## Short task A
Reproduce, word for word, the stretch of the passage on Brandon from "Within months of" through "ensured Ayr's supremacy.".

Brandon, a rural town, is 7 km west of Ayr and 70 km south-east of Townsville. It was named after Henry Brandon who was associated with the Pioneer sugar plantation in Mackay. Upon disposing of his Mackay interest, Brandon acquired land west of Sheep Station Creek and in 1883 set about installing a sugar mill, named Pioneer. There was a web of sugar plantation selections in the area, and one enterprising selector close to the site of the mill subdivided his land for a township in 1882. He named it Brandon.

Within months of the subdivision a hotel, the Pioneer, was opened, and the sugar mill was in operation by 1884. A school was opened in 1888, an Anglican church in 1895 and a Catholic church in 1897. Brandon was preferred over Ayr by the Catholic authorities, to the extent of adding a convent school in 1912. The opening of a railway from Townsville to Ayr in 1901, however, ultimately ensured Ayr's supremacy.

Items from a data source
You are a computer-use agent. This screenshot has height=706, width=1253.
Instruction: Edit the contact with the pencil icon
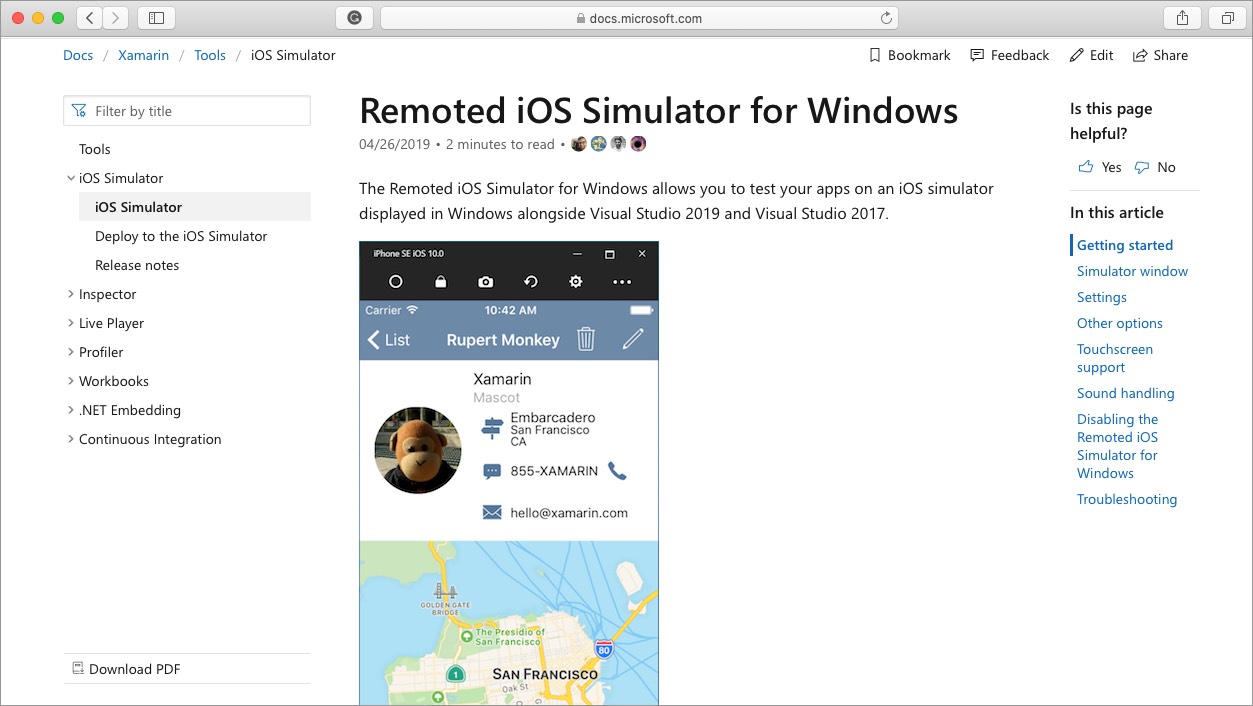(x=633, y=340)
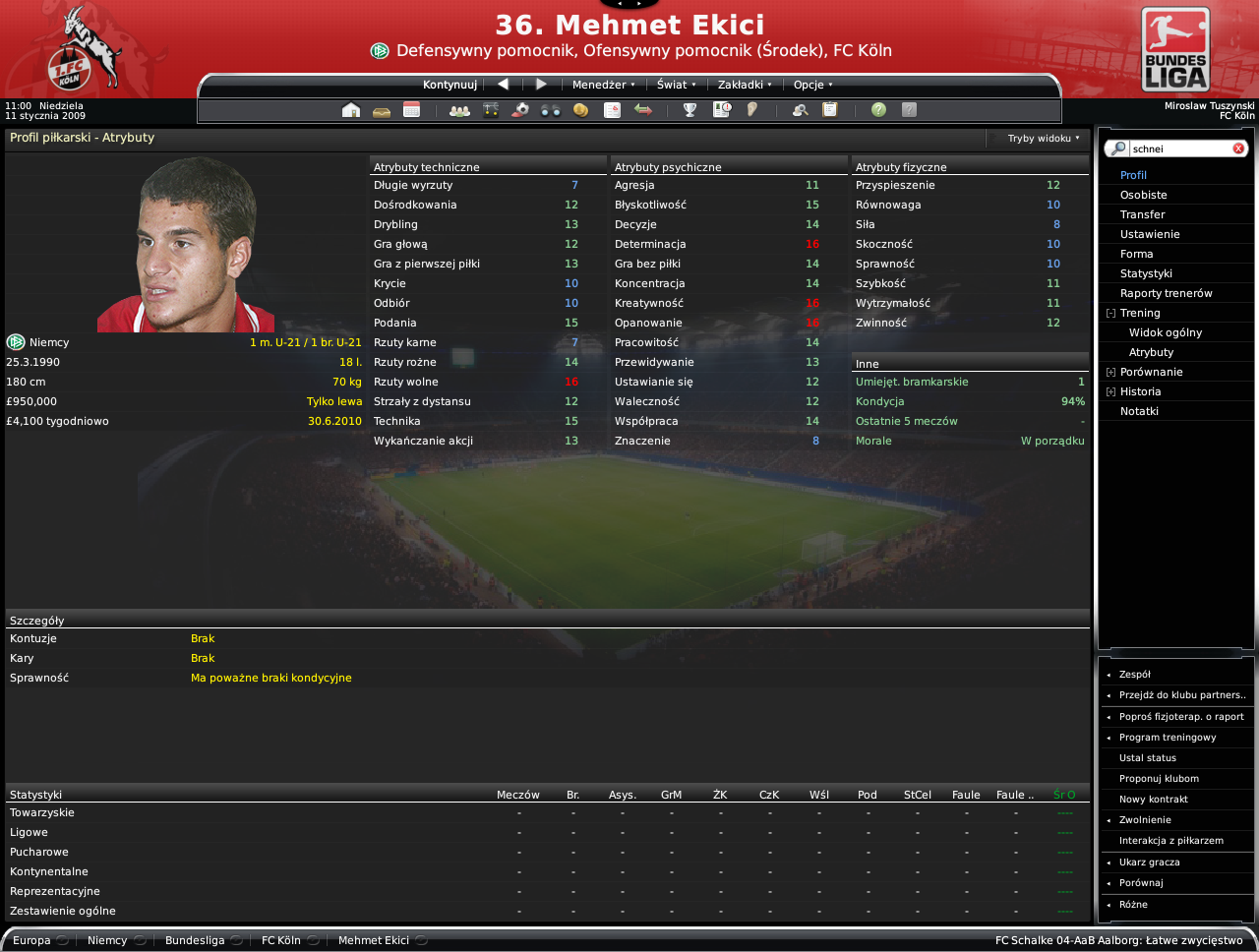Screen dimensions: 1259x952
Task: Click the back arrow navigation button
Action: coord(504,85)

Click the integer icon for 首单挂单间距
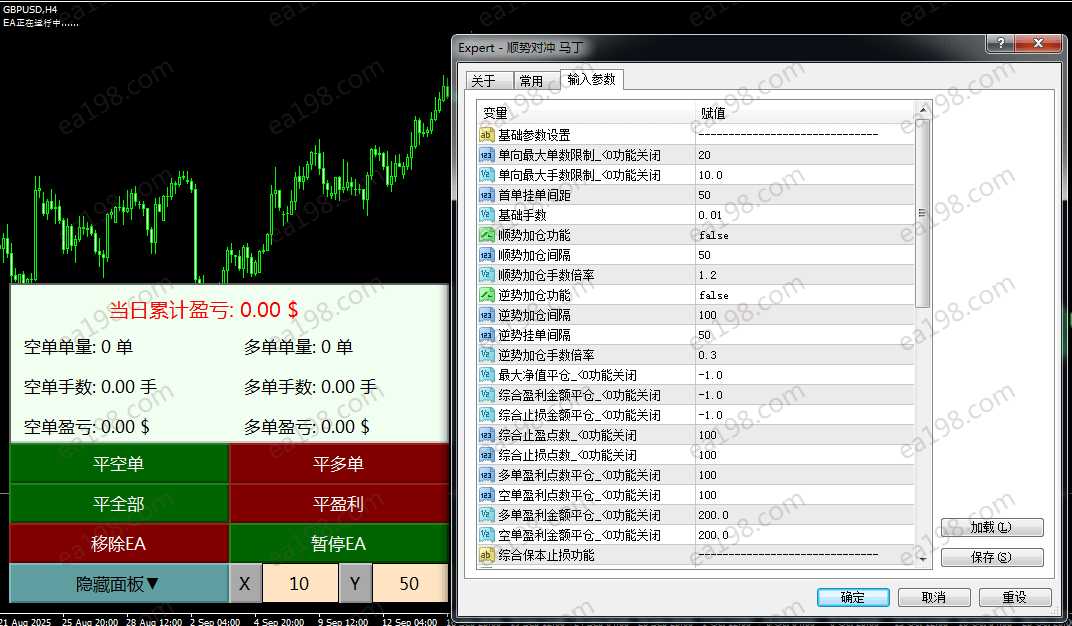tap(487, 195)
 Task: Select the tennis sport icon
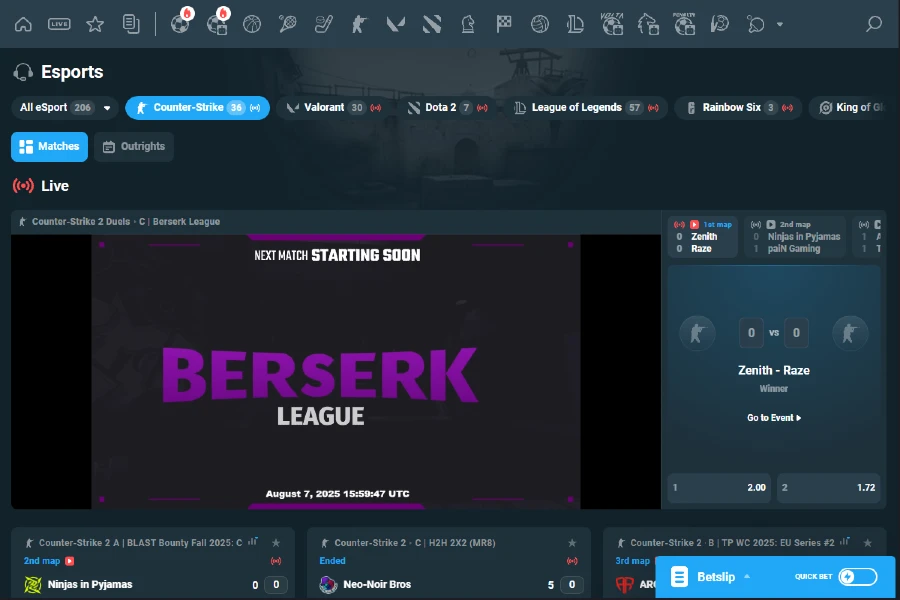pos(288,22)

## Short task B
Edit the stretch of rows from the line containing "Click the integer icon for 首单挂单间距" through the end of the rows, replacing "tennis" with "badminton" and leaving everything else unchanged. Give back only those lines, without the pictures.

## Complete answer A
Within months of the subdivision a hotel, the Pioneer, was opened, and the sugar mill was in operation by 1884. A school was opened in 1888, an Anglican church in 1895 and a Catholic church in 1897. Brandon was preferred over Ayr by the Catholic authorities, to the extent of adding a convent school in 1912. The opening of a railway from Townsville to Ayr in 1901, however, ultimately ensured Ayr's supremacy.

## Complete answer B
Click the integer icon for 首单挂单间距
tap(487, 195)
 Task: Select the badminton sport icon
pos(288,22)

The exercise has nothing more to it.